By Yamila García
Self-pressure is something you learned, not something you were born with. The obvious differences I’ve had since childhood and the subsequent reactions from people made me keenly aware of how others perceive me. That’s how I learned to demand and pressure myself to be “enough” in the eyes of others, as if there were a way to measure what “enough” truly means. However, nothing I did was ever sufficient in my own critical view. Thus, I spent all my years trying to compensate for the negative perceptions I knew my differences caused in others. I fought hard to reverse that, but the more I struggled, the farther I moved from achieving it. The more I learned and accomplished, the more distant I felt from that approving look that I so desired.
The reality was that the first person who disapproved of me and didn’t consider me enough was myself. I know that the gaze of others influenced the way I saw myself too. Although I allowed myself to be authentic in many aspects of my life, on the other hand I sought approval by trying to be as efficient and capable as possible. And in that search I trampled my feelings and denied the importance of who I am. I lost the battle when I gave others the power to define my value. I stopped loving myself for thinking that I had to be efficient so that others would think: well, she may be weird but at least she’s useful. Because I learned that people are often kind when you are useful to them. But I am much more than useful! How sad to be like this really. Measuring how much you respect the other according to how much they can contribute to you.

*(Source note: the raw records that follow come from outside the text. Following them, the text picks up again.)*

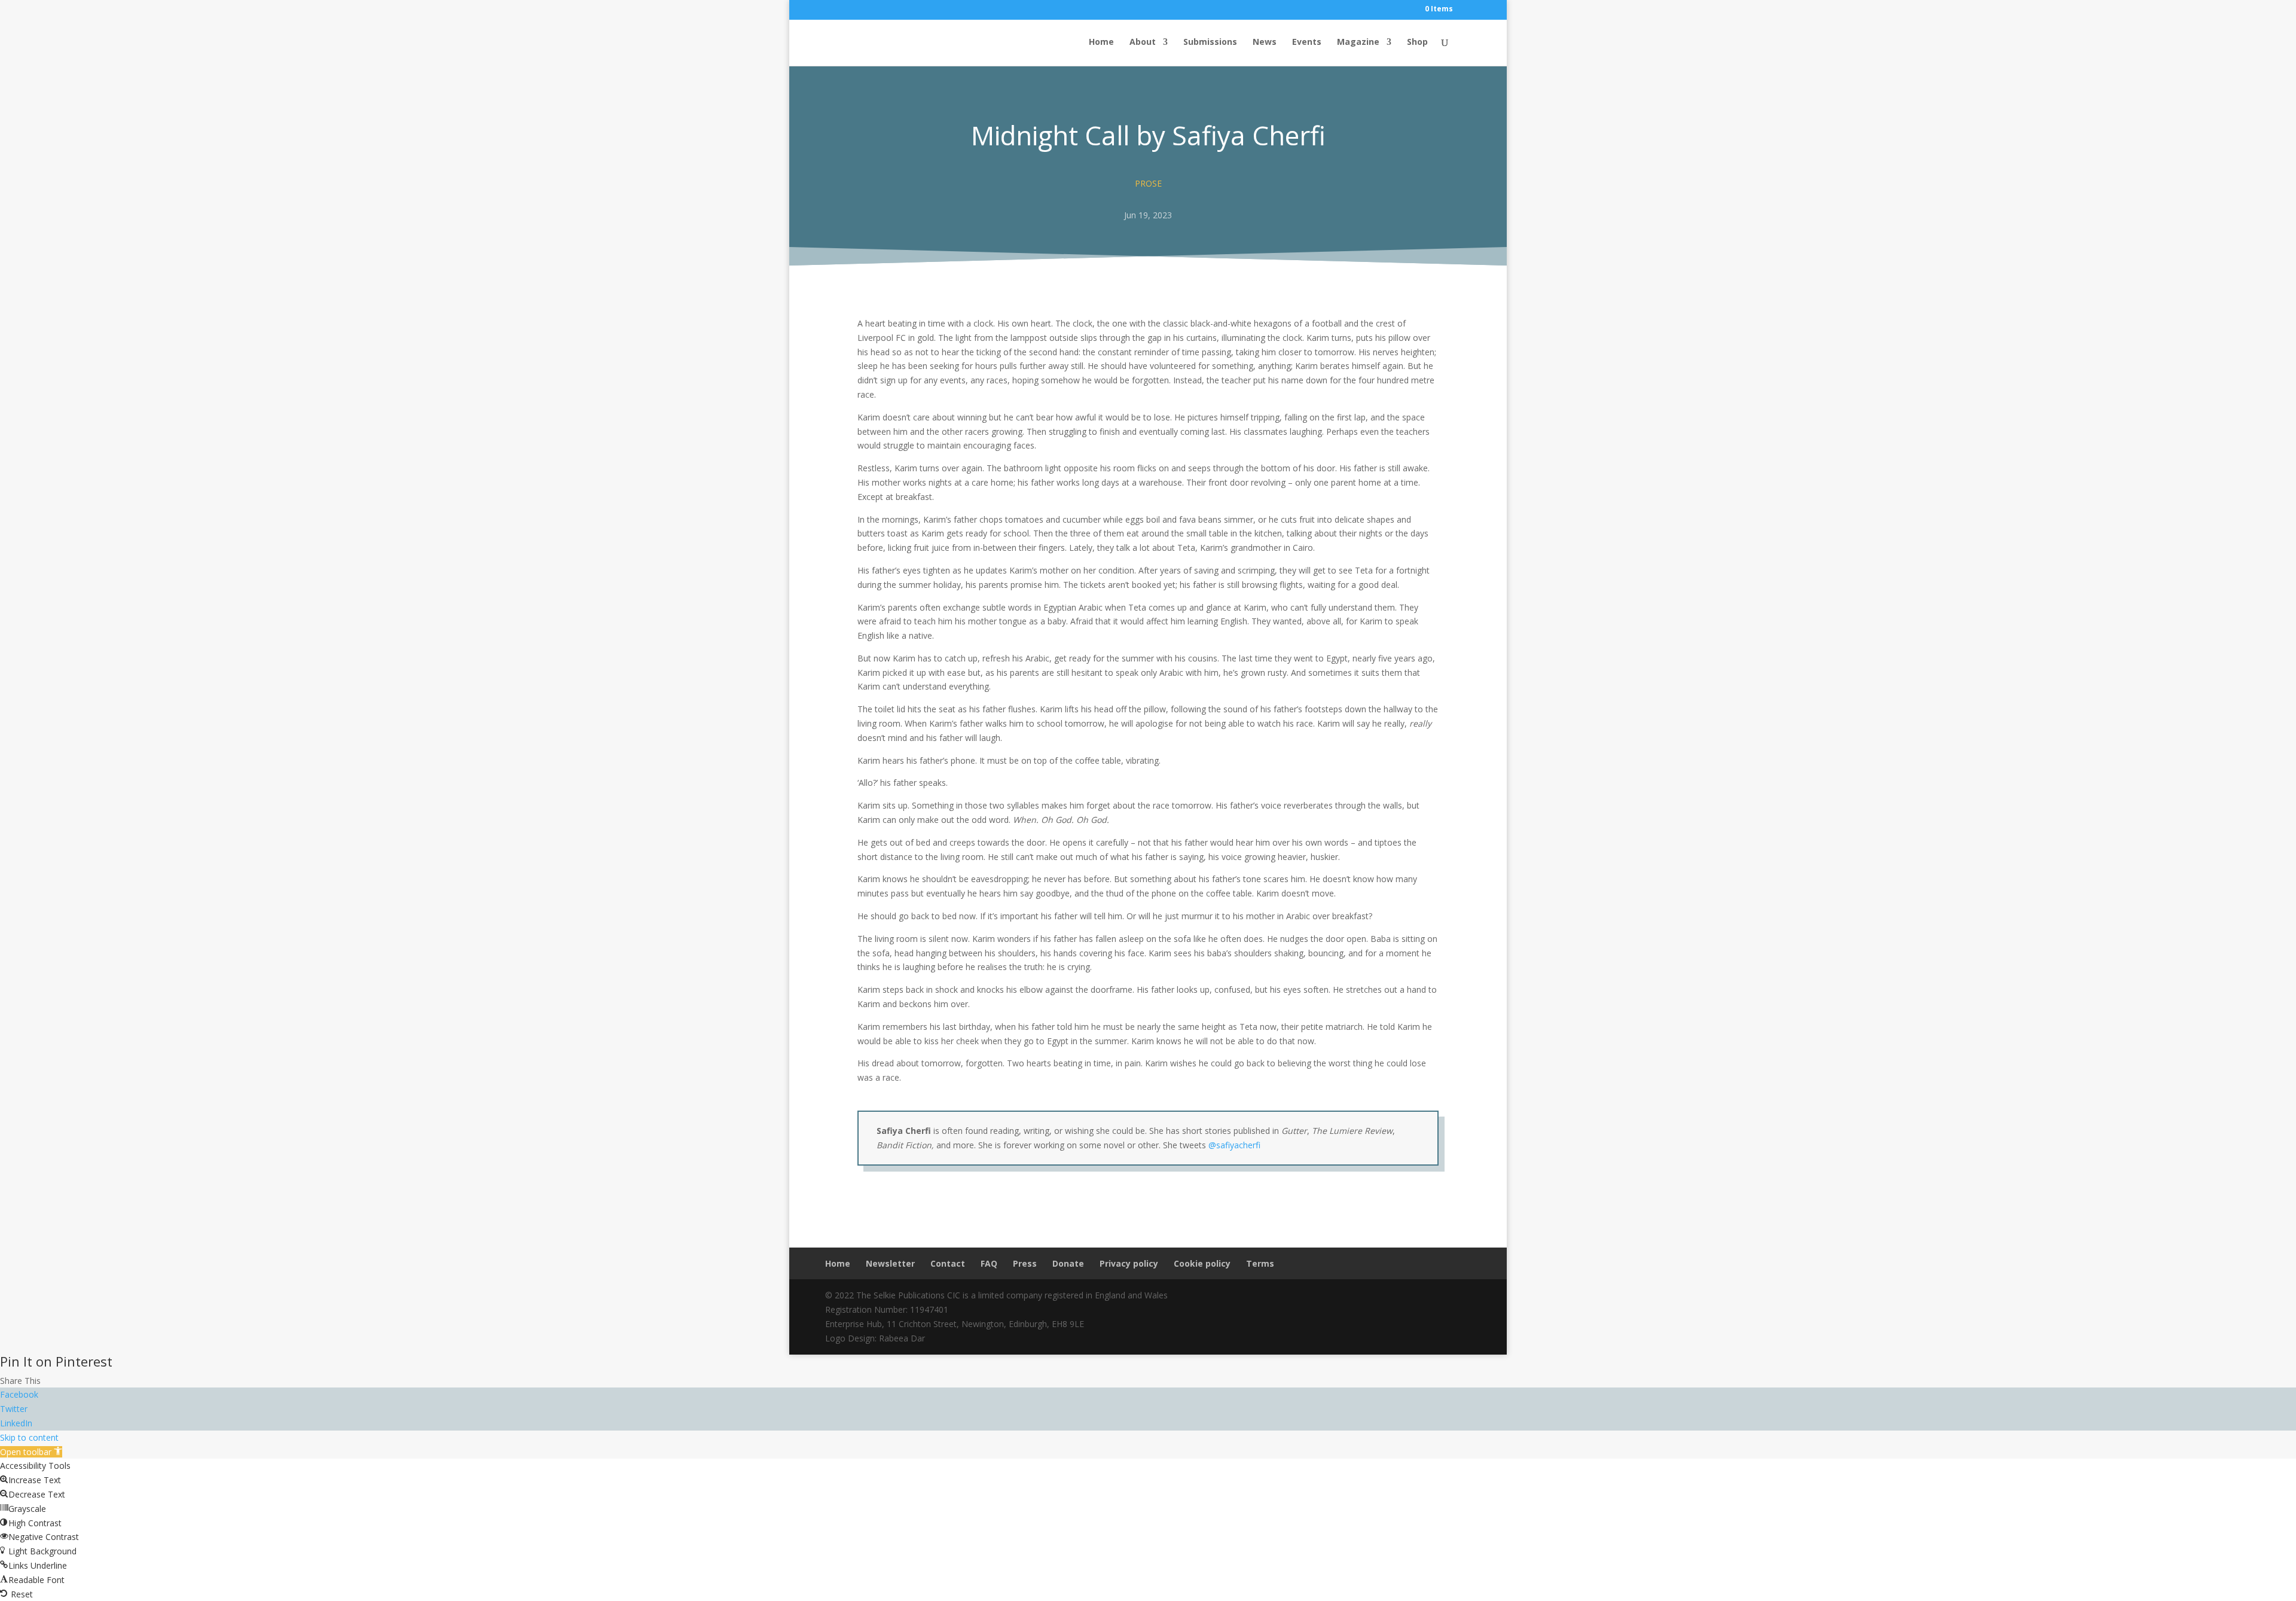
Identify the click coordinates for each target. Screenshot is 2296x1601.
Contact (947, 1263)
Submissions (1210, 42)
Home (1101, 42)
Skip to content (29, 1437)
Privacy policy (1129, 1263)
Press (1025, 1263)
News (1265, 42)
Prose (1148, 183)
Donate (1068, 1263)
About (1142, 42)
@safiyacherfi (1234, 1145)
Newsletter (890, 1263)
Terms (1260, 1263)
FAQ (989, 1263)
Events (1306, 42)
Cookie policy (1202, 1263)
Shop (1417, 42)
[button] (31, 1451)
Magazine (1358, 42)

I was always enough but I lived many years without knowing it. I was enough even the times I felt like I was nothing. I am enough, beyond the gaze of others, beyond my fears, my differences and my skills. I am enough and valuable because I exist, live and fight day by day. Don’t let anyone interfere with your own thoughts about you. I don’t do it anymore. We all have a lot to celebrate about ourselves even if others don’t see it. Only you can give yourself the value you have. No person, achievement, goal, or event can increase your inherent worth; what you are, you already have within you. Celebrate yourself!